BEGIN DATA TO EXAMINE

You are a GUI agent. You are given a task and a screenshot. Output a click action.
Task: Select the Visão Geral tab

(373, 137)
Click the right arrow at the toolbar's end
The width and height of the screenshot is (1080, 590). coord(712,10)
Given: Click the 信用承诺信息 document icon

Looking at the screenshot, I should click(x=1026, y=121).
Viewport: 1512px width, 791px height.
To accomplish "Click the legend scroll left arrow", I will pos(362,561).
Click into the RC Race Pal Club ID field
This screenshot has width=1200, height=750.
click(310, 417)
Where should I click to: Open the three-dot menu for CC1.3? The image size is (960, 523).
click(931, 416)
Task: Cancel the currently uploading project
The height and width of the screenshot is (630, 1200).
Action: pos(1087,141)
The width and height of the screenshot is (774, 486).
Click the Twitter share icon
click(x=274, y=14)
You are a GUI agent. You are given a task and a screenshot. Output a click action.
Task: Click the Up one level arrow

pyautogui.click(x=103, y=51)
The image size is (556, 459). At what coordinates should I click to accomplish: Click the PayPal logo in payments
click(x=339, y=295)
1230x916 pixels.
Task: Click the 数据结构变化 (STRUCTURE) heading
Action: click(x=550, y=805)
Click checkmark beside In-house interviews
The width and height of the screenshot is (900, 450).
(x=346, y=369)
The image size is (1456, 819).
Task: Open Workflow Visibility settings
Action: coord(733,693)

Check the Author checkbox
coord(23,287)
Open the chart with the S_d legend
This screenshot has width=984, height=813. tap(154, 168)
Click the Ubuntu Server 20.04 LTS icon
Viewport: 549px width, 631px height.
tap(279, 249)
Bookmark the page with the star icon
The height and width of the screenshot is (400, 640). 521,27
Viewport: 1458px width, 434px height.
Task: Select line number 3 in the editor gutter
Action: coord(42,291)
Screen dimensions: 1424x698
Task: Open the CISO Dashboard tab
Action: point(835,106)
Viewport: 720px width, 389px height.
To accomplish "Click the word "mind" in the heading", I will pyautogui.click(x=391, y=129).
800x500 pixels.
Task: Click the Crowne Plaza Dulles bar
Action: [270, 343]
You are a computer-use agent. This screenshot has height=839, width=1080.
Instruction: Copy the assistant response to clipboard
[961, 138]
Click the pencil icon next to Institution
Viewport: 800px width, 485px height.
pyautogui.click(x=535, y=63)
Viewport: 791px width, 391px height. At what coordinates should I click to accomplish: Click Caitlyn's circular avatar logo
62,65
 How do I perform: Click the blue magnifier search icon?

END DATA TO EXAMINE

■ PROBLEM DESCRIPTION:
Produce the entries again, character for character.

■ EXERCISE RESPONSE:
You are a GUI agent. You are given a task and a screenshot. Output a click action.
Task: Select the Visão Geral tab

(373, 137)
Click the right arrow at the toolbar's end
The width and height of the screenshot is (1080, 590). coord(712,10)
Given: Click the 信用承诺信息 document icon

Looking at the screenshot, I should click(x=1026, y=121).
Viewport: 1512px width, 791px height.
To accomplish "Click the legend scroll left arrow", I will pos(362,561).
Click into the RC Race Pal Club ID field
This screenshot has width=1200, height=750.
click(310, 417)
Where should I click to: Open the three-dot menu for CC1.3? The image size is (960, 523).
click(931, 416)
Task: Cancel the currently uploading project
The height and width of the screenshot is (630, 1200).
Action: pos(1087,141)
The width and height of the screenshot is (774, 486).
Click the Twitter share icon
click(x=274, y=14)
You are a GUI agent. You are given a task and a screenshot. Output a click action.
Task: Click the Up one level arrow

pyautogui.click(x=103, y=51)
The image size is (556, 459). At what coordinates should I click to accomplish: Click the PayPal logo in payments
click(x=339, y=295)
1230x916 pixels.
Task: Click the 数据结构变化 (STRUCTURE) heading
Action: click(x=550, y=805)
Click checkmark beside In-house interviews
The width and height of the screenshot is (900, 450).
(x=346, y=369)
The image size is (1456, 819).
Task: Open Workflow Visibility settings
Action: coord(733,693)

Check the Author checkbox
coord(23,287)
Open the chart with the S_d legend
This screenshot has width=984, height=813. tap(154, 168)
Click the Ubuntu Server 20.04 LTS icon
Viewport: 549px width, 631px height.
tap(279, 249)
Bookmark the page with the star icon
The height and width of the screenshot is (400, 640). 521,27
Viewport: 1458px width, 434px height.
Task: Select line number 3 in the editor gutter
Action: coord(42,291)
Screen dimensions: 1424x698
Task: Open the CISO Dashboard tab
Action: point(835,106)
Viewport: 720px width, 389px height.
To accomplish "Click the word "mind" in the heading", I will pyautogui.click(x=391, y=129).
800x500 pixels.
Task: Click the Crowne Plaza Dulles bar
Action: [270, 343]
You are a computer-use agent. This screenshot has height=839, width=1080.
Instruction: Copy the assistant response to clipboard
[961, 138]
Click the pencil icon next to Institution
Viewport: 800px width, 485px height.
pyautogui.click(x=535, y=63)
Viewport: 791px width, 391px height. At what coordinates should I click to accomplish: Click Caitlyn's circular avatar logo
62,65
 How do I perform: Click the blue magnifier search icon?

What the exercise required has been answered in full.